--- Given records Enclosed Below ---
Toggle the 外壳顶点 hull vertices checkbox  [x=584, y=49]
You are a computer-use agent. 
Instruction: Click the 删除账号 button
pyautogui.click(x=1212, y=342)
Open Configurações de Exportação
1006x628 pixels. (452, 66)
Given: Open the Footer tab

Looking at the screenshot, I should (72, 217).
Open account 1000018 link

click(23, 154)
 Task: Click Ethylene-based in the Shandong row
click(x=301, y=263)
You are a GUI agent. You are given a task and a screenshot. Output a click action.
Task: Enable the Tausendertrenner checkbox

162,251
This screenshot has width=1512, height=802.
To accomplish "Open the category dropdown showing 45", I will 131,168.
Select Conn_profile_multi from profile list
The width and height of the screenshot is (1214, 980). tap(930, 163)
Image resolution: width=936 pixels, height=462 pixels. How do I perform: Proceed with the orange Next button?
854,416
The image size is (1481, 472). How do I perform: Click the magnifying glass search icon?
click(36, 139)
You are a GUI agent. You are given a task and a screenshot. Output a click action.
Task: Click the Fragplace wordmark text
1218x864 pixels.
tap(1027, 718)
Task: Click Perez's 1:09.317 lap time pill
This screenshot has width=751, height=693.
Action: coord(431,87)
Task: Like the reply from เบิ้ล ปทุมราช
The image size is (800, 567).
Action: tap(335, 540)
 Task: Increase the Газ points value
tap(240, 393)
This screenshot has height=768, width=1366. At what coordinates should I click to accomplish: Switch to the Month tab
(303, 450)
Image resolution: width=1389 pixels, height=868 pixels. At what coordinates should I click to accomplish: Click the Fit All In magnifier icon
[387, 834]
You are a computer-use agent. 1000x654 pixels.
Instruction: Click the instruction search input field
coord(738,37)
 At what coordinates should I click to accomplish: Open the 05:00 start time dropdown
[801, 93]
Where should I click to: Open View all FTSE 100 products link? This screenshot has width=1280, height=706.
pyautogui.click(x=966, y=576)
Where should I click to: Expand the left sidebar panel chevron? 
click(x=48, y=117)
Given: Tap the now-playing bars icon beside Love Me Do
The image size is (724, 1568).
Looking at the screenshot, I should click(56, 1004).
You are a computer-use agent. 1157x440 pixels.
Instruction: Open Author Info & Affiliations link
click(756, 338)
--- End of Enclosed Given records ---
- [Directions]: Up to and including the line that contains "This screenshot has width=1512, height=802.", restate word for word every line of the entries, starting from the first.

- [Result below]:
Toggle the 外壳顶点 hull vertices checkbox  [x=584, y=49]
You are a computer-use agent. 
Instruction: Click the 删除账号 button
pyautogui.click(x=1212, y=342)
Open Configurações de Exportação
1006x628 pixels. (452, 66)
Given: Open the Footer tab

Looking at the screenshot, I should (72, 217).
Open account 1000018 link

click(23, 154)
 Task: Click Ethylene-based in the Shandong row
click(x=301, y=263)
You are a GUI agent. You are given a task and a screenshot. Output a click action.
Task: Enable the Tausendertrenner checkbox

162,251
This screenshot has width=1512, height=802.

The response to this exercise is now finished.